Azure / azure-cosmosdb-spark

Apache Spark Connector for Azure Cosmos DB
MIT License
199 stars 119 forks source link

No Such Method Error for Spark 3.5.0 (Databricks 14.3 LTS) #487

Closed RamonRay closed 5 months ago

RamonRay commented 5 months ago

When running the following pyspark script in databricks 14.3 LTS (Spark 3.5.0):

schema= StructType([
    StructField("id", StringType(), False),
    StructField("some_other_field", StringType(), False)
])
(spark.read
    .format("cosmos.oltp")
    .schema(schema)
    .options(**cfg)
    .load()
    .where("some_other_field = 'xxx'")
    .show()

I get the following exception

java.lang.NoSuchMethodError: org.apache.spark.sql.catalyst.encoders.RowEncoder$.apply(Lorg/apache/spark/sql/types/StructType;)Lorg/apache/spark/sql/catalyst/encoders/ExpressionEncoder;
    at com.azure.cosmos.spark.RowSerializerPool$.getOrCreateSerializer(RowSerializerPool.scala:42)
    at com.azure.cosmos.spark.ItemsPartitionReader.<init>(ItemsPartitionReader.scala:259)
    at com.azure.cosmos.spark.ItemsScanPartitionReaderFactory.createReader(ItemsScanPartitionReaderFactory.scala:56)
    at org.apache.spark.sql.execution.datasources.v2.DataSourceRDD$$anon$1.advanceToNextIter(DataSourceRDD.scala:85)
    at org.apache.spark.sql.execution.datasources.v2.DataSourceRDD$$anon$1.hasNext(DataSourceRDD.scala:64)
    at org.apache.spark.InterruptibleIterator.hasNext(InterruptibleIterator.scala:37)
    at scala.collection.Iterator$$anon$10.hasNext(Iterator.scala:460)
    at org.apache.spark.sql.catalyst.expressions.GeneratedClass$GeneratedIteratorForCodegenStage1.processNext(Unknown Source)
    at org.apache.spark.sql.execution.BufferedRowIterator.hasNext(BufferedRowIterator.java:43)
    at org.apache.spark.sql.execution.WholeStageCodegenEvaluatorFactory$WholeStageCodegenPartitionEvaluator$$anon$1.hasNext(WholeStageCodegenEvaluatorFactory.scala:43)
    at org.apache.spark.sql.execution.collect.UnsafeRowBatchUtils$.$anonfun$encodeUnsafeRows$5(UnsafeRowBatchUtils.scala:88)
    at scala.runtime.java8.JFunction0$mcV$sp.apply(JFunction0$mcV$sp.java:23)
    at com.databricks.spark.util.ExecutorFrameProfiler$.record(ExecutorFrameProfiler.scala:110)
    at org.apache.spark.sql.execution.collect.UnsafeRowBatchUtils$.$anonfun$encodeUnsafeRows$3(UnsafeRowBatchUtils.scala:88)
    at scala.runtime.java8.JFunction0$mcV$sp.apply(JFunction0$mcV$sp.java:23)
    at com.databricks.spark.util.ExecutorFrameProfiler$.record(ExecutorFrameProfiler.scala:110)
    at org.apache.spark.sql.execution.collect.UnsafeRowBatchUtils$.$anonfun$encodeUnsafeRows$1(UnsafeRowBatchUtils.scala:68)

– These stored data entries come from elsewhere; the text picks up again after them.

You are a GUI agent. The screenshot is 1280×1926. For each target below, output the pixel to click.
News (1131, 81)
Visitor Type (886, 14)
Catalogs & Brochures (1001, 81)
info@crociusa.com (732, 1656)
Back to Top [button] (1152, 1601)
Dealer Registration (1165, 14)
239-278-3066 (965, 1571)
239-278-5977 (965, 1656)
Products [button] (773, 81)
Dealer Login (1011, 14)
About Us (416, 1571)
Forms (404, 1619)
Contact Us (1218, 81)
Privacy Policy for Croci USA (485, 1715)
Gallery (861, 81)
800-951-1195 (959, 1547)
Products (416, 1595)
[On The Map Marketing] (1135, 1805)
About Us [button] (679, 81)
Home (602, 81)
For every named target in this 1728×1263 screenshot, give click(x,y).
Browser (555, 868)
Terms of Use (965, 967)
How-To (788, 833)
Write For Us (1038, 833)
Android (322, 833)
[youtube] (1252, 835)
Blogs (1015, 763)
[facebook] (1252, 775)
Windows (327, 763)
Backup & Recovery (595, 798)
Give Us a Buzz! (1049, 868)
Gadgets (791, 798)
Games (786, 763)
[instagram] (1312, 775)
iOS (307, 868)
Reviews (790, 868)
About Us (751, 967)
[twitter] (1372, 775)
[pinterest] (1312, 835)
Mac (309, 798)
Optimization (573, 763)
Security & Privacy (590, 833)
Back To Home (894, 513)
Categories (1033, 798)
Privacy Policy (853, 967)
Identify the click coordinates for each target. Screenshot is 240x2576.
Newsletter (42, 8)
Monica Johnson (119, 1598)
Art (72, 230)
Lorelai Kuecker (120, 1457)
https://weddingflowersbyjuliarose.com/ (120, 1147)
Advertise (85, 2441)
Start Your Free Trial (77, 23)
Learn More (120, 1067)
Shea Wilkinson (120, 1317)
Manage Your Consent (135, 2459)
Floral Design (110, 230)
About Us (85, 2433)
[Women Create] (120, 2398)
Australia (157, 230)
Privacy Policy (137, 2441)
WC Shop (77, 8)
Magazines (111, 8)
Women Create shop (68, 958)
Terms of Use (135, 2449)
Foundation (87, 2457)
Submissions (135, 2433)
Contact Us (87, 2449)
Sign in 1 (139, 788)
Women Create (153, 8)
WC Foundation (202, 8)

I saw that spark 3.5.0 is not yet supported. May I ask when it will be supported and have this issue fixed?

FabianMeiswinkel commented 5 months ago

Spark 3.5 support PR has just merged - see https://github.com/Azure/azure-sdk-for-java/pull/39395

It will be released within the next 2-3 weeks.